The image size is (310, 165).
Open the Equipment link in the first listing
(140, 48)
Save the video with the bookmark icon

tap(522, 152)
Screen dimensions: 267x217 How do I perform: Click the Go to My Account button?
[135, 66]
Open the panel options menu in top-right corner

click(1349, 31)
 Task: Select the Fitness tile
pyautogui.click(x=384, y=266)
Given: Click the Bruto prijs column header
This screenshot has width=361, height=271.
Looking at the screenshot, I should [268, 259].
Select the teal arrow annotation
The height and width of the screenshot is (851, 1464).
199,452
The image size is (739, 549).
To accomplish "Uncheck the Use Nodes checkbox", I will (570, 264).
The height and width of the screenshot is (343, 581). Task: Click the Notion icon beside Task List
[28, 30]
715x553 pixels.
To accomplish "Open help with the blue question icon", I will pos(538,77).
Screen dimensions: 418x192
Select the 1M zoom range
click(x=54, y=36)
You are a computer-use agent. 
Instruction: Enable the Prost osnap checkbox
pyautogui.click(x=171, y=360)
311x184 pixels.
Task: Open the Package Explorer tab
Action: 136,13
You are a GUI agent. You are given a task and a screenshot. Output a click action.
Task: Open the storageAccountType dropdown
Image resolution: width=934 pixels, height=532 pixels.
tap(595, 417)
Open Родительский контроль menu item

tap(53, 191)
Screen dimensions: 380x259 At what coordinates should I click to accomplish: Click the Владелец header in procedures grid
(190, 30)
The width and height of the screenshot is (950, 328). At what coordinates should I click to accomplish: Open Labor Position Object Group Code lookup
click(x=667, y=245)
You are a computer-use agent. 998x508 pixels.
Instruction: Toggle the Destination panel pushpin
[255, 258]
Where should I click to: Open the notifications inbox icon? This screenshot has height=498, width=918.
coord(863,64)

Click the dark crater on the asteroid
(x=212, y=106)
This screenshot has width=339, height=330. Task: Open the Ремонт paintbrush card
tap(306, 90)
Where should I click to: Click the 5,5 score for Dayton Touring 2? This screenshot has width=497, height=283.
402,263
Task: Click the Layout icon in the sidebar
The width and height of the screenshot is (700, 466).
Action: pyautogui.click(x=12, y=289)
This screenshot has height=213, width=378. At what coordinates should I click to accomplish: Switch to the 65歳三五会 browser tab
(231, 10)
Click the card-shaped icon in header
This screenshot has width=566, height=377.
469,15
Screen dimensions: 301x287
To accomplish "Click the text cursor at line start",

* _Written request_:
Repeat the lines of the records above verbatim, starting at the line that contains "715x553 pixels." and ending at the line that contains "Action: 136,13".

* _In response_:
715x553 pixels.
To accomplish "Open help with the blue question icon", I will pos(538,77).
Screen dimensions: 418x192
Select the 1M zoom range
click(x=54, y=36)
You are a computer-use agent. 
Instruction: Enable the Prost osnap checkbox
pyautogui.click(x=171, y=360)
311x184 pixels.
Task: Open the Package Explorer tab
Action: 136,13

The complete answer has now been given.